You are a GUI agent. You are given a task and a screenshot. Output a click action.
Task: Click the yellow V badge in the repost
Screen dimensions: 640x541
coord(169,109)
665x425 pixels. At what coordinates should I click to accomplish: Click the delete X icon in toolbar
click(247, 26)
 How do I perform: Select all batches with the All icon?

...

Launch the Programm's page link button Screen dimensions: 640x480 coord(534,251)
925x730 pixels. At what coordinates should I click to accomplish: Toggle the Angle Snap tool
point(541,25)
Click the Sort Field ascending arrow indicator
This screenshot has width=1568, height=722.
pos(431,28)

--

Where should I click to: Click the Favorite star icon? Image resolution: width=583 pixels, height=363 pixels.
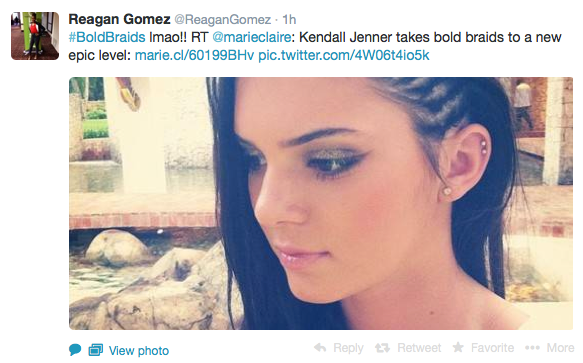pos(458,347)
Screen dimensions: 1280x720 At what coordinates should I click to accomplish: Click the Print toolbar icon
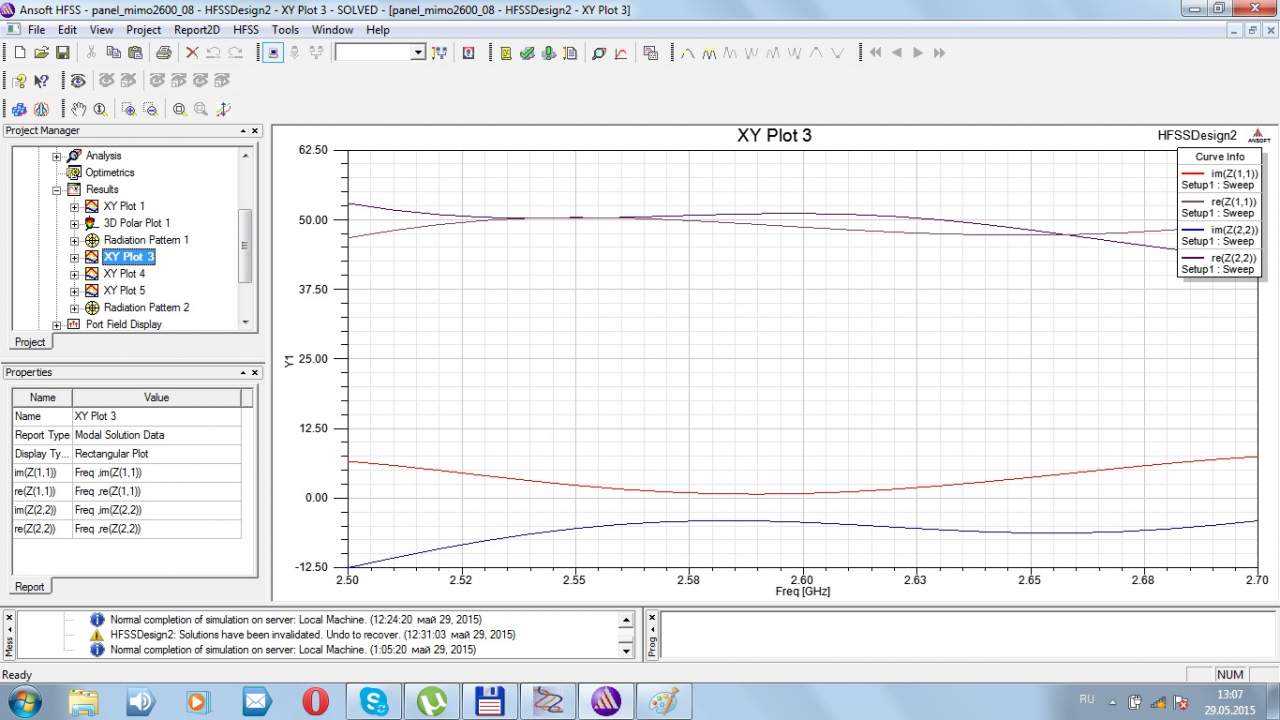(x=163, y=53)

EXERCISE INSTRUCTIONS:
Can you repeat, word for word, every line above from the one containing "Screen dimensions: 640x541" down to the one containing "How do I perform: Select", including both?

COMPLETED EXERCISE:
Screen dimensions: 640x541
coord(169,109)
665x425 pixels. At what coordinates should I click to accomplish: Click the delete X icon in toolbar
click(247, 26)
 How do I perform: Select all batches with the All icon?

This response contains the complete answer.